Prior to the 20th century, polio infections were rarely seen in infants before 6 months of age, and most cases occurred in children 6 months to 4 years of age.[22] Young children who contract polio generally develop only mild symptoms, but as a result they become permanently immune to the disease.[23] In developed countries during the late 19th and early 20th centuries, improvements were being made in community sanitation, including improved sewage disposal and clean water supplies. Better hygiene meant that infants and young children had fewer opportunities to encounter and develop immunity to polio. Exposure to poliovirus was therefore delayed until late childhood or adult life, when it was more likely to take the paralytic form.[22]

In children, paralysis due to polio occurs in one in 1,000 cases, while in adults, paralysis occurs in one in 75 cases.[24] By 1950, the peak age incidence of paralytic poliomyelitis in the United States had shifted from infants to children aged 5 to 9 years; about one-third of the cases were reported in persons over 15 years of age.[25] Accordingly, the rate of paralysis and death due to polio infection also increased during this time.[1] In the United States, the 1952 polio epidemic was the worst outbreak in the nation's history, and is credited with heightening parents' fears of the disease and focusing public awareness on the need for a vaccine.[26] Of the 57,628 cases reported that year, 3,145 died and 21,269 were left with mild to disabling paralysis.[26][27]

Historical treatments

[edit]

In the early 20th century—in the absence of proven treatments—a number of odd and potentially dangerous polio treatments were suggested. In John Haven Emerson's A Monograph on the Epidemic of Poliomyelitis (Infantile Paralysis) in New York City in 1916[28] one suggested remedy reads:

Give oxygen through the lower extremities, by positive electricity. Frequent baths using almond meal, or oxidising the water. Applications of poultices of Roman chamomile, slippery elm, arnica, mustard, cantharis, amygdalae dulcis oil, and of special merit, spikenard oil and Xanthoxolinum. Internally use caffeine, Fl. Kola, dry muriate of quinine, elixir of cinchone, radium water, chloride of gold, liquor calcis and wine of pepsin.[29]

Following the 1916 epidemics and having experienced little success in treating polio patients, researchers set out to find new and better treatments for the disease. Between 1917 and the early 1950s, several therapies were explored in an effort to prevent deformities, including hydrotherapy and electrotherapy.[citation needed]

In 1939, Albert Sabin reported that "In the experiments reported in the present communication it was found that vitamin C, both natural and synthetic preparations, had no effect on the course of experimental poliomyelitis induced by nasal instillation of the virus."[30][31]

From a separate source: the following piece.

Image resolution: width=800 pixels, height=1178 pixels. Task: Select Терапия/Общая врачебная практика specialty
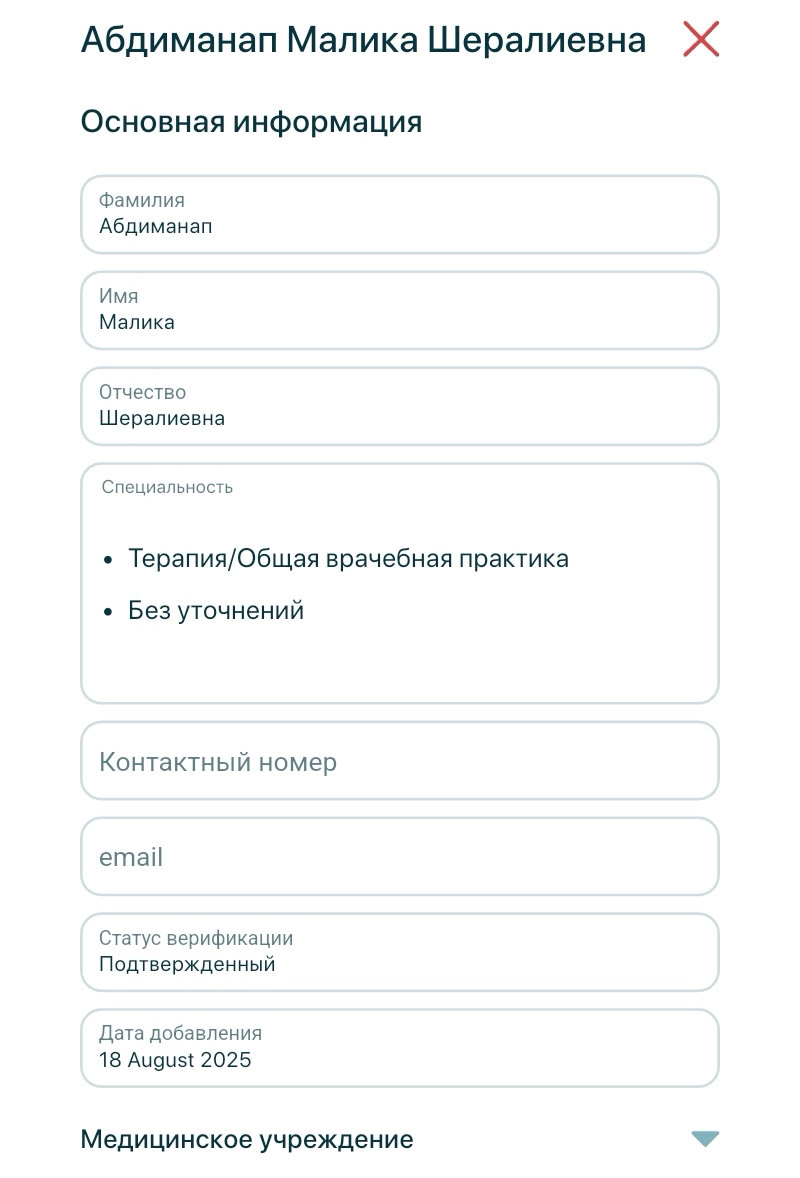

Surgical treatments such as nerve grafting, tendon lengthening, tendon transfers, and limb lengthening and shortening were used extensively during this time.[32][33] Patients with residual paralysis were treated with braces and taught to compensate for lost function with the help of calipers, crutches and wheelchairs. The use of devices such as rigid braces and body casts, which tended to cause muscle atrophy due to the limited movement of the user, were also touted as effective treatments.[34] Massage and passive motion exercises were also used to treat patients with polio.[33] Most of these treatments proved to be of little therapeutic value, however several effective supportive measures for the treatment of polio did emerge during these decades including the iron lung, an anti-polio antibody serum, and a treatment regimen developed by Sister Elizabeth Kenny.[35]

Iron lung

[edit]
This iron lung was donated to the CDC by the family of Barton Hebert of Covington, Louisiana, who had used the device from the late 1950s until his death in 2003.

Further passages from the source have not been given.